Paul Baum is both a scholar and a mathematician of great talent and achievements. His contributions contain several really outstanding results in the area of topology in connection with analysis and he has been a key actor in the early development of noncommutative geometry. I know him quite well and admire his geometric insight.
My encounter with Paul Baum at the Kingston conference in the summer of 1980 is one of a handful of these unexpected instances of great luck in my life. He looked like one of the pioneer aviators of the early twentieth century, with his round glasses and charming smile, always ready to discuss and learn new stuff with enthusiasm.

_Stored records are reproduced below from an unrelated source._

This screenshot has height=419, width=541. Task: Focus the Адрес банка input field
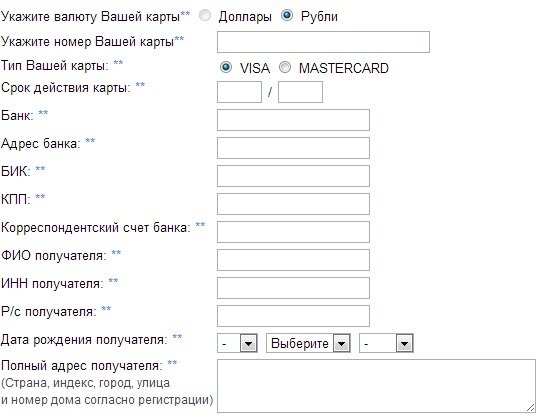[x=293, y=148]
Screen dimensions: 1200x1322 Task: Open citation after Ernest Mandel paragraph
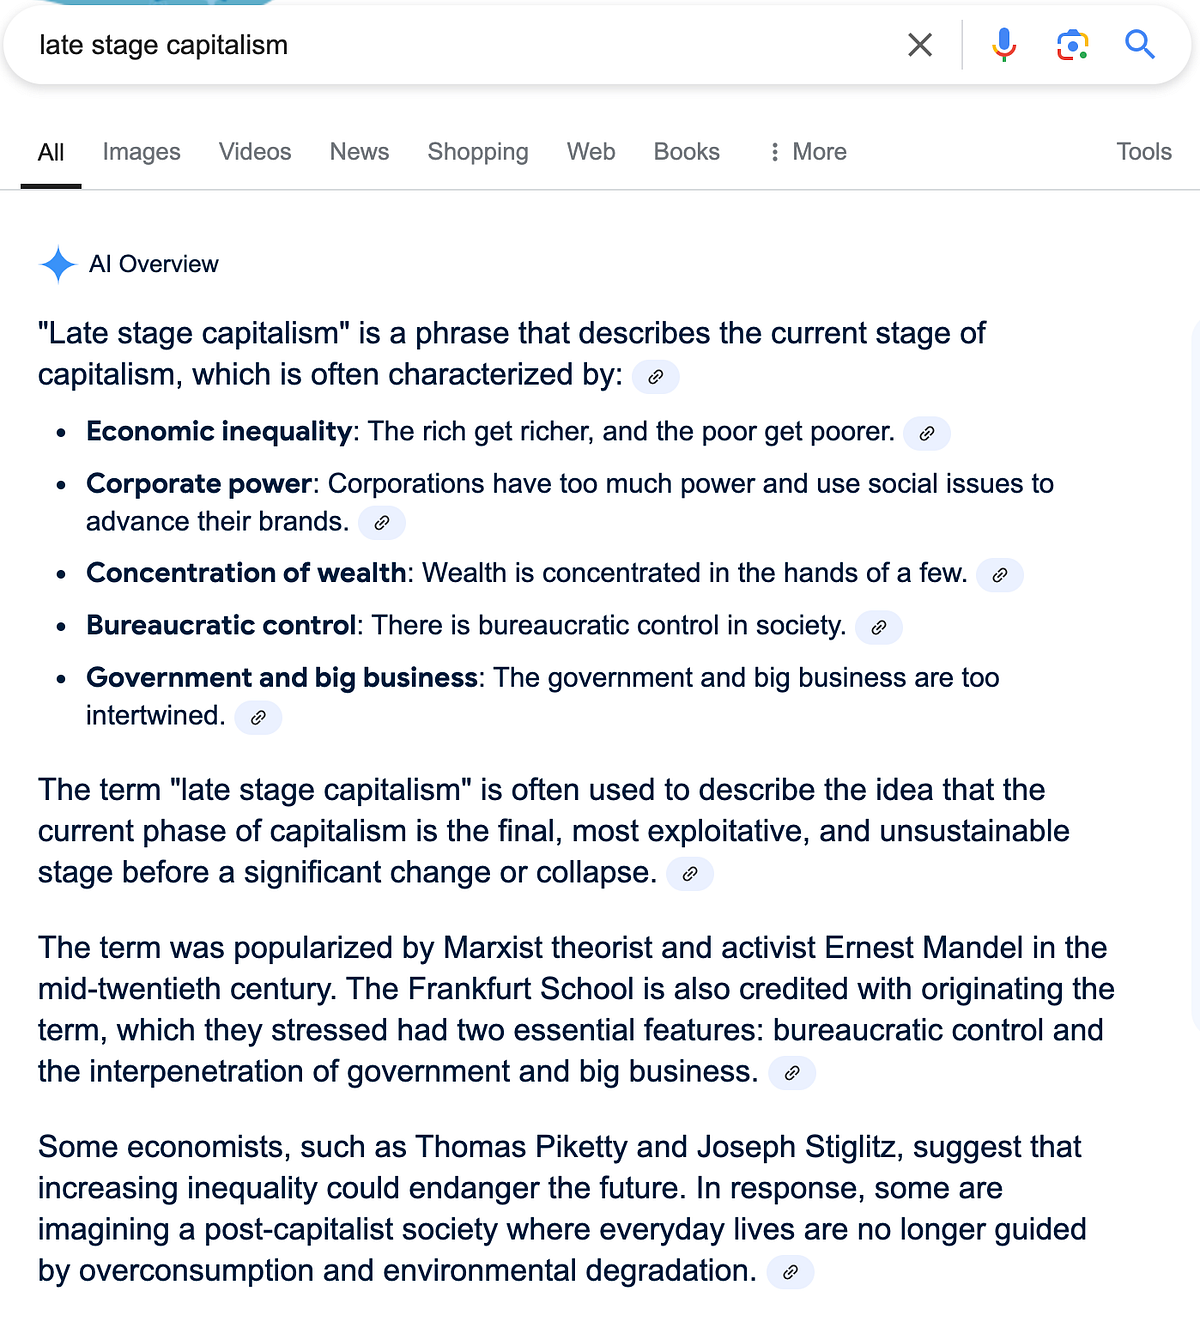[x=792, y=1073]
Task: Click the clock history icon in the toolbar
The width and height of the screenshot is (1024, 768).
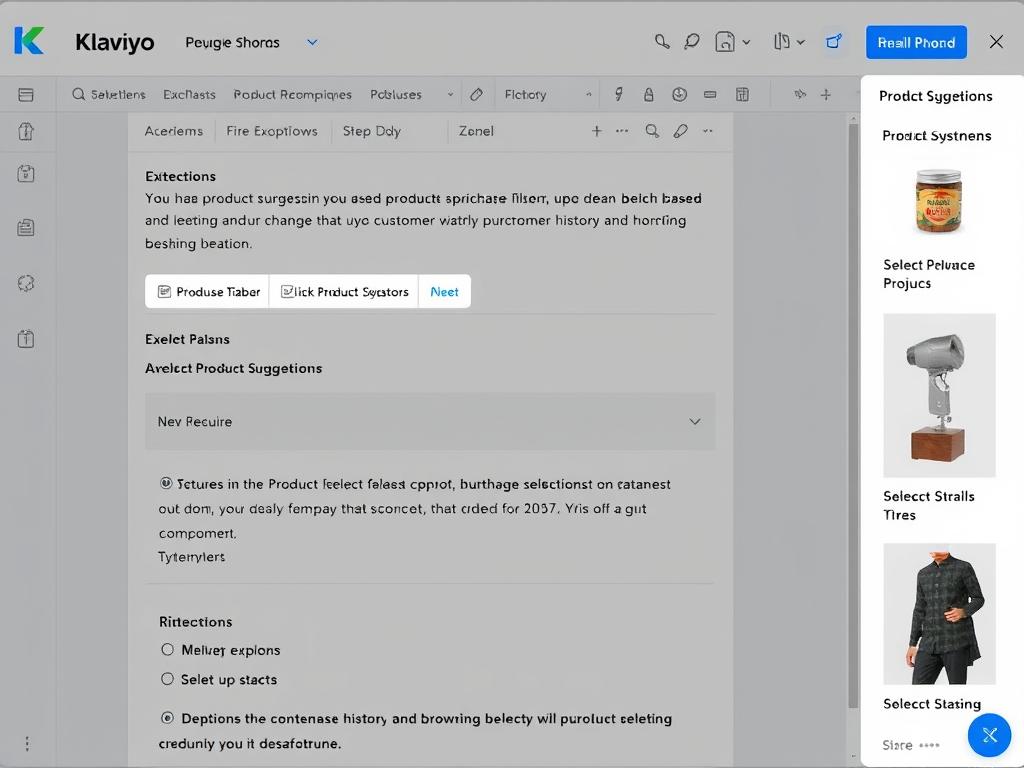Action: [x=680, y=93]
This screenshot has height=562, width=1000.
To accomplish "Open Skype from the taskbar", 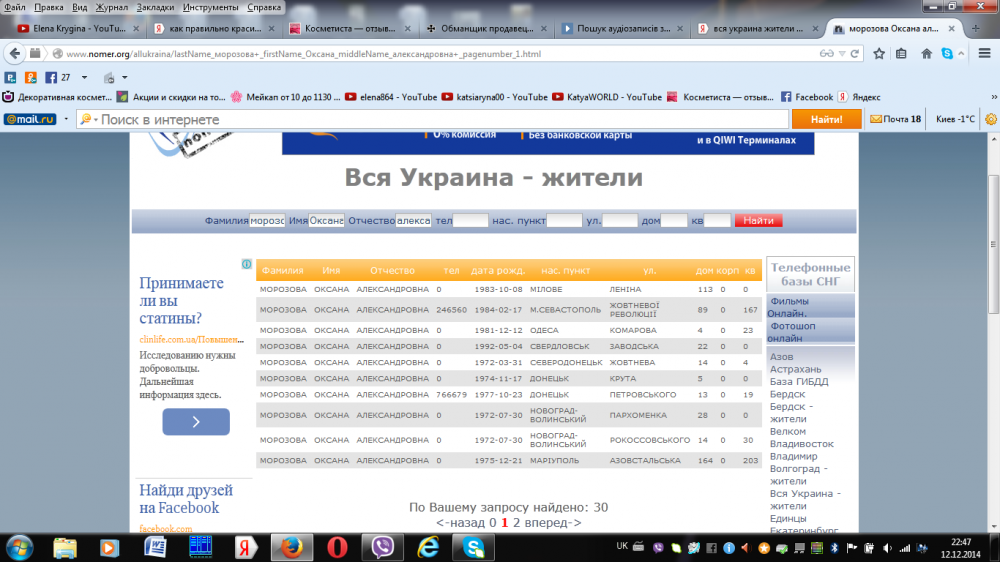I will point(473,546).
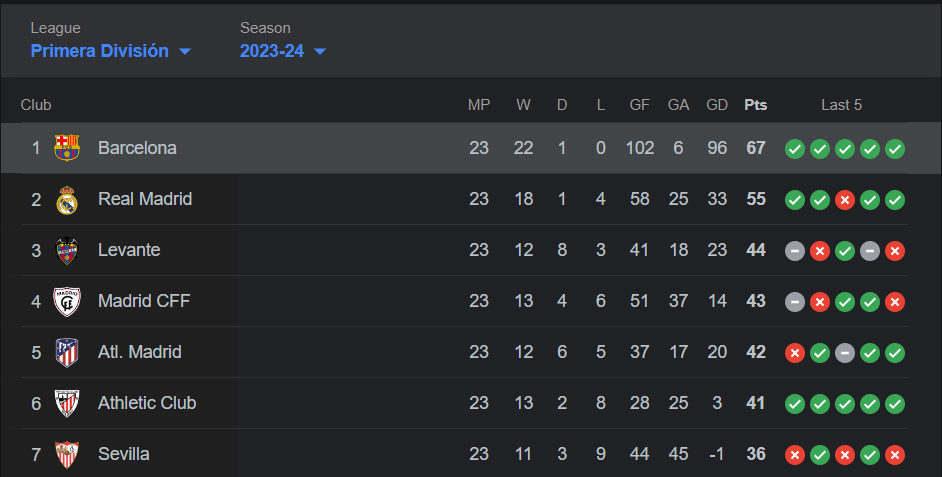Click the Barcelona club crest icon

pos(67,148)
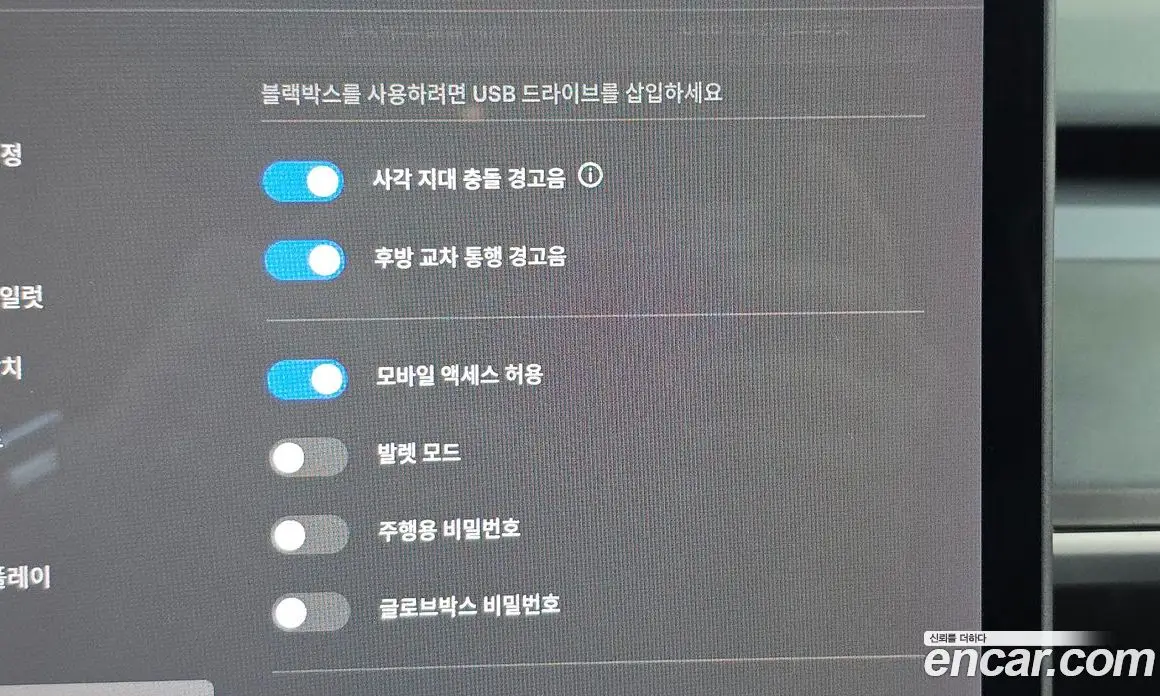Click the 글로브박스 비밀번호 label text

469,607
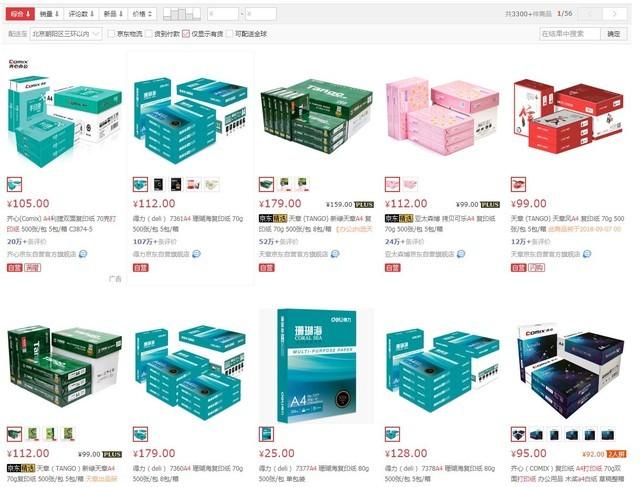Sort results by 评论数 descending

[x=81, y=14]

It was a time when the elucidation of the \( K \)-theory of foliations through the associated \( C^* \)-algebra was just beginning. The hint from geometry was coming from the construction of idempotents from geometric transversals. The leaf spaces of nontrivial foliations have the basic feature that their effective cardinality as sets is actually strictly larger than the continuum and this makes them quite different from the usual spaces which occur in differential geometry. At the same time Paul Baum was working withon a version of \( K \)-homology based on geometric cycles and cobordism. When we met in Kingston for the first time we realized that these geometric cycles could be adapted to generalize the notion of transversals of foliations and could be organized in a group of purely geometric nature. The point there is that while it is hard to go from a leaf space to an ordinary space, it is easy to go from an ordinary space to a leaf space, using a suitable notion of cocycle. Moreover the geometric cycles defined by Baum and Douglas, with the map to the target suitably reinterpreted, were easy to organize into a group using cobordism and Bott periodicity. We then constructed the map from this geometric group to the analytic group of \( K \)-theory of the \( C^* \)-algebra of the foliation (there is Poincaré duality at work behind the scene) and started a very long and fruitful collaboration centering around properties of this map and extensions to many other cases going from Lie groups to crossed products by discrete groups. The ensuing Baum–Connes conjecture has been a central topic in the development of the subject since the time we made the conjecture in 1982.
Paul was coming regularly to work with me at the Institut des Hautes Études Scientifiques (IHES) and he was often accompanied by his mother, Celia. In my mind it would be unfair to both of them to omit her from the picture. While Paul always prided himself as “Monsieur le bon exemple” (concerning other matters than maths) his mother, in spite of her age, was a wild bird and a lovable person! I remember vividly when the three of us (Paul, Celia and myself) celebrated her 90th birthday concomitant with my own 50th and how around that time she was driving her electric wheelchair among the cars along the road from Gif-sur-Yvette to Bures. The pair of Paul and his mother were a great example of what our civilization can produce at its best. With this pair close-by there would always be something exciting going on!
She, as a poet who loved people and wine drinking.
He, as a mathematician of great insights, with outstanding achievements but always remaining modest, curious and open to new ideas, a scholar in the best sense of the word. More recently he pioneered another subject, that of the role of \( K \)-theory of \( C^* \)-algebras in the theory of representations of \( p \)-adic groups and again his work shows his great originality and talent.